New York The elevator ride to the first exhibit at the new Sports Museum of America sets the tone.
"I don't believe what I just saw!" Jack Buck exclaims of Kirk Gibson's 1988 World Series home run, one of the famous calls played during the short trip.
The museum, which opens today in Lower Manhattan, counts on enough people getting chills from seminal sports moments to make the for-profit venture a success.
"We've got to get everyone who comes to New York to, among other things, want to see the Sports Museum of America," museum founder and CEO Philip Schwalb said.
Tourists walking out of Battery Park after visiting the Statue of Liberty or getting their photo taken with the "Charging Bull" sculpture aren't likely to miss the 24-foot pictures of Babe Ruth, Jesse Owens and other great athletes that will fill windows in the Standard Oil Building, the museum's home.
Sprawling across 100,000 square feet in the landmark building is everything from the car Jimmie Johnson used to win the 2006 NASCAR series title to Billie Jean King's fourth-grade report card. Baseball, basketball, football and hockey are represented, as are bowling and skateboarding.
Ticket prices range from $20 to $27. Schwalb is hoping for 1 million visitors in the first year.
For such a sports-crazed nation, it may seem surprising that a museum like this doesn't already exist. Schwalb believes the potential conflict with the existing individual sports halls of fame made such a project unfeasible.
His solution was to form partnerships with various halls as well as other organizations like national governing bodies. The Sports Museum receives artifacts and mailing lists for marketing efforts in exchange for promoting the organizations and donating money to them each year.

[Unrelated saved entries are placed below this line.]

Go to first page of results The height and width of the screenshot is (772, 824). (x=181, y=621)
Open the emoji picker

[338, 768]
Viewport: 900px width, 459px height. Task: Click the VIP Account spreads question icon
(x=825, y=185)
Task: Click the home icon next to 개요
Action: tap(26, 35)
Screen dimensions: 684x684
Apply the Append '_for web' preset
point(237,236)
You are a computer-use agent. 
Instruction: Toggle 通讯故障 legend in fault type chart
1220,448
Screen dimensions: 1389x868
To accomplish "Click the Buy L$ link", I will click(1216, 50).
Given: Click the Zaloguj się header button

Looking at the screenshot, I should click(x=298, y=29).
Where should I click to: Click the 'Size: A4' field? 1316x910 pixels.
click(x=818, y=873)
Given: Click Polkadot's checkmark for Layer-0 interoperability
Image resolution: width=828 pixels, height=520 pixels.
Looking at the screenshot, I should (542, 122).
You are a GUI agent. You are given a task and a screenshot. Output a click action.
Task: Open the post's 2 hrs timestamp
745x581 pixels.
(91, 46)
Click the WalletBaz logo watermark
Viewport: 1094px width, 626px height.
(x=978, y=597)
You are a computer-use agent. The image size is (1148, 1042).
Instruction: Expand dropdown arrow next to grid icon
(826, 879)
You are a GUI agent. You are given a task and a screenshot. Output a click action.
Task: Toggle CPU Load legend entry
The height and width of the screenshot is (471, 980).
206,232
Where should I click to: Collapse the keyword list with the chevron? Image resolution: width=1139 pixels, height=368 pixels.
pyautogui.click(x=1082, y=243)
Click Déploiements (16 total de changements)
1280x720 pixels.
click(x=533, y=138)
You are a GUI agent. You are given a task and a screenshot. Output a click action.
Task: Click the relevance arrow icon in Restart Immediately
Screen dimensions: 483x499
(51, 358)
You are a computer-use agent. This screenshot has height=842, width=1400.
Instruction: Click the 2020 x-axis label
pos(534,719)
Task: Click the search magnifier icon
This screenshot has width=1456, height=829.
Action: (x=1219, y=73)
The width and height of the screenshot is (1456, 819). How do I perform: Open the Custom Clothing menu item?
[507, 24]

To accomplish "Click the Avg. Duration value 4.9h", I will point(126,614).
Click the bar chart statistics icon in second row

The museum's contracts with the 62 entities require that they won't form a partnership with any other groups attempting to form a national sports museum. The museum could have accumulated quality artifacts without the help of the halls of fame, Schwalb said. But it would be difficult to acquire the rights to many of the clips used in the 20 films shown throughout the museum.
"The leagues would shut you down," he said.
The site also includes two museums within the museum. It serves as the permanent home of the Heisman Trophy and houses the Billie Jean King International Women's Sports Center.
Along with the many jerseys and pieces of equipment from star athletes, exhibits include artifacts ranging from the iconic to the intimate.
"We're trying to make it very personal, more than the average museum," Schwalb said.
There's the American flag that was draped on goalie Jim Craig after the Miracle on Ice.
The $2 bill that running back Curtis Martin stuffed into his sock for good luck. He had gotten it from his grandmother.
The sports bra Brandi Chastain exposed after scoring the winning penalty kick at the 1999 World Cup.
Bricks used in building the Indianapolis Motor Speedway a century ago.
No matter how impressive the artifacts at a museum, "That's not the most important thing anymore," Schwalb said.
The key to attracting visitors is interactive exhibits.
Museum officials spent a day with the New York Rangers creating one such exhibit. Cameras were placed on the net and on the mask of goalie Henrik Lundqvist, and players took shots in a variety of situations.
The result is that museum visitors can put their face into a goalie mask and see a video of a puck flying toward them, with former Rangers goalie Mike Richter providing commentary.